HOW TO COMPLETE THIS TASK: Restate word for word the line containing "This screenshot has width=1456, height=819." and all remaining lines of the entries below.
(DATASET CONTENT Opens)
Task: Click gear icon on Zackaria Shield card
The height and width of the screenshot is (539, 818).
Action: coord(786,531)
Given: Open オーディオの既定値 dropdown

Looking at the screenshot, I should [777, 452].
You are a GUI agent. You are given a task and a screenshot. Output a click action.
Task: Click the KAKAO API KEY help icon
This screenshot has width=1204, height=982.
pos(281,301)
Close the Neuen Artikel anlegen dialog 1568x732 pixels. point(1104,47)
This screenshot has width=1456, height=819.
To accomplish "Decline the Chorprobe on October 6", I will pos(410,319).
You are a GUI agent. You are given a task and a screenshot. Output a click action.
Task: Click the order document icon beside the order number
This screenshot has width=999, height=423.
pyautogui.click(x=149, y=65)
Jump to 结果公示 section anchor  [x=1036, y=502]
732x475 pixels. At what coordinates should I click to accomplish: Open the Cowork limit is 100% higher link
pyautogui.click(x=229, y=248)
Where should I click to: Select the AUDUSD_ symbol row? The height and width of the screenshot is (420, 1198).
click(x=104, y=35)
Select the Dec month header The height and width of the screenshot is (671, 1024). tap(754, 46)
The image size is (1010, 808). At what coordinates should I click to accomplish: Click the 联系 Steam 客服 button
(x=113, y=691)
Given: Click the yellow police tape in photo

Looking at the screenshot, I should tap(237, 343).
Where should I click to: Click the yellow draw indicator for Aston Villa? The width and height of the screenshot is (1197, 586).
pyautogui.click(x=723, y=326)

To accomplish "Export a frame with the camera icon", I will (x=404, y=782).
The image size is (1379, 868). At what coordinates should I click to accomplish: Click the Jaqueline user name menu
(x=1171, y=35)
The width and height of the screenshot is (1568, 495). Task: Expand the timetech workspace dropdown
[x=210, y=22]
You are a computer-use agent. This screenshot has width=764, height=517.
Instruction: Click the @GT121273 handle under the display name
(DATASET CONTENT Closes)
ANSWER SECTION:
This screenshot has width=1456, height=819.
To accomplish "Decline the Chorprobe on October 6", I will pos(410,319).
You are a GUI agent. You are given a task and a screenshot. Output a click action.
Task: Click the order document icon beside the order number
This screenshot has width=999, height=423.
pyautogui.click(x=149, y=65)
Jump to 结果公示 section anchor  [x=1036, y=502]
732x475 pixels. At what coordinates should I click to accomplish: Open the Cowork limit is 100% higher link
pyautogui.click(x=229, y=248)
Where should I click to: Select the AUDUSD_ symbol row? The height and width of the screenshot is (420, 1198).
click(x=104, y=35)
Select the Dec month header The height and width of the screenshot is (671, 1024). tap(754, 46)
The image size is (1010, 808). At what coordinates should I click to accomplish: Click the 联系 Steam 客服 button
(x=113, y=691)
Given: Click the yellow police tape in photo

Looking at the screenshot, I should tap(237, 343).
Where should I click to: Click the yellow draw indicator for Aston Villa? The width and height of the screenshot is (1197, 586).
pyautogui.click(x=723, y=326)

To accomplish "Export a frame with the camera icon", I will (x=404, y=782).
The image size is (1379, 868). At what coordinates should I click to accomplish: Click the Jaqueline user name menu
(x=1171, y=35)
The width and height of the screenshot is (1568, 495). Task: Expand the timetech workspace dropdown
[x=210, y=22]
You are a computer-use agent. This screenshot has width=764, height=517.
Instruction: Click the @GT121273 handle under the display name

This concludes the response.